In order to analyze a mathematical model or function with pygpc, it has to be converted into a format understandable for pygpc. For this, we implemented the AbstractModel class in pygpc. You can find an example template in /templates/MyModel.py

import numpy as np
import inspect
from pygpc.AbstractModel import AbstractModel


class MyModel(AbstractModel):
    """
    MyModel evaluates something. The parameters of the model (constants and random parameters) are stored in the
    dictionary p. Their type is defined during the problem definition.

    Parameters
    ----------
    p["x1"] : float or ndarray of float [n_grid]
        Parameter 1
    p["x2"] : float or ndarray of float [n_grid]
        Parameter 2
    p["x3"] : float or ndarray of float [n_grid]
        Parameter 3

    Returns
    -------
    y : ndarray of float [n_grid x n_out]
        Results of the n_out quantities of interest the gPC is conducted for
    additional_data : dict or list of dict [n_grid]
        Additional data, will be saved under its keys in the .hdf5 file during gPC simulations.
        If multiple grid-points are evaluated in one function call, return a dict for every grid-point in a list
    """

    def __init__(self, fname_matlab=None, matlab_model=False):
        super(type(self), self).__init__(matlab_model=matlab_model)
        self.fname = inspect.getfile(inspect.currentframe())
        self.fname_matlab = fname_matlab

    def validate(self):
        pass

    def simulate(self, process_id=None, matlab_engine=None):

        y = self.p["x1"] * self.p["x2"] * self.p["x3"]
        y = y[:, np.newaxis]

        additional_data = [{"additional_data/info_1": [1, 2, 3],
                            "additional_data/info_2": ["some additional information"]}]
        additional_data = y.shape[0] * additional_data

        return y, additional_data

The actual computations are taking place in the method simulate. In this example, we simply multiply the parameters x1, x2 and x3 and return the output. During gPC, multiple simulations have to be performed for some parameter combinations. For every sampling point, pygpc initializes a new model instance and passes a dictionary p containing the parameter names together with their values in this model run. This dictionary is stored in the model (self) and can be accessed with the same parameter names defined during the problem definition (self.p[“variable_name”]).

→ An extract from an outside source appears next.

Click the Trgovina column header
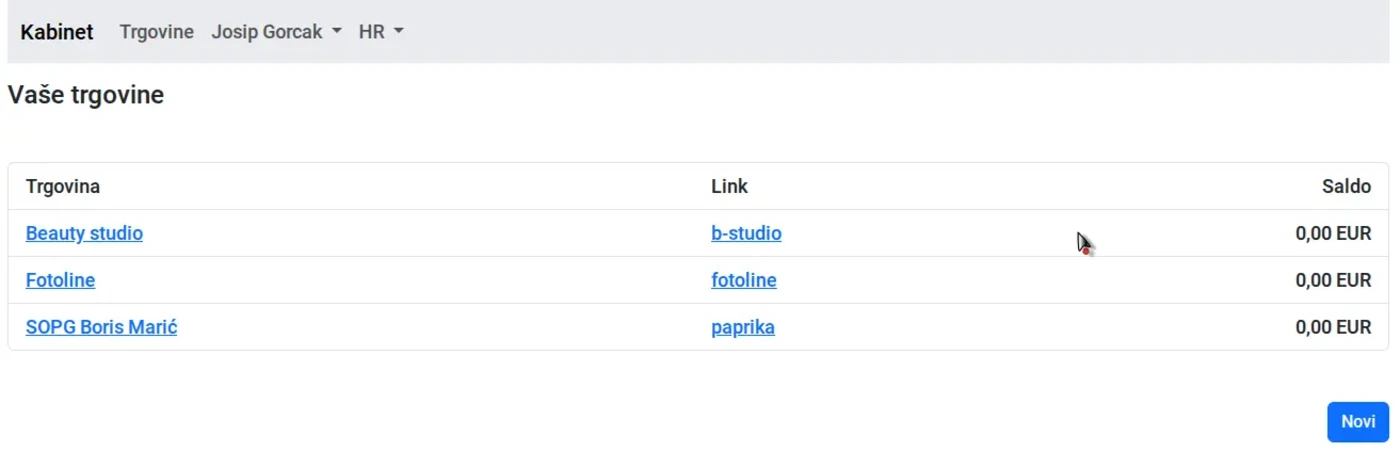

In some cases your model may generate additional data alongside your quantity of interest (QOI). You can store this data for later use in the dictionary additional_data. This data will be saved for every sampling point in the resulting .hdf5 file.

At the end, the QOI is returned together with the additional data.

Testing the model#

# Windows users have to encapsulate the code into a main function to avoid multiprocessing errors.
# def main():

import pygpc
import numpy as np
from collections import OrderedDict
import matplotlib.pyplot as plt

# initializing the model
model = MyModel()

# initializing the problem with 2 uniform distributed random parameters
parameters = OrderedDict()
parameters["x1"] = pygpc.Beta(pdf_shape=[1, 1], pdf_limits=[-1, 1])
parameters["x2"] = pygpc.Beta(pdf_shape=[1, 1], pdf_limits=[-1, 1])
parameters["x3"] = 1.
problem = pygpc.Problem(model=model, parameters=parameters)

# generating a 100x100 2D tensored grid
x1_arr = np.linspace(-1, 1, 100)
x2_arr = np.linspace(-1, 1, 100)

x1, x2 = np.meshgrid(x1_arr, x2_arr)

# flattening the grid to [(100*100) x 2] (random parameters only)
sampling_points = np.hstack((x1.flatten()[:, np.newaxis],
                             x2.flatten()[:, np.newaxis]))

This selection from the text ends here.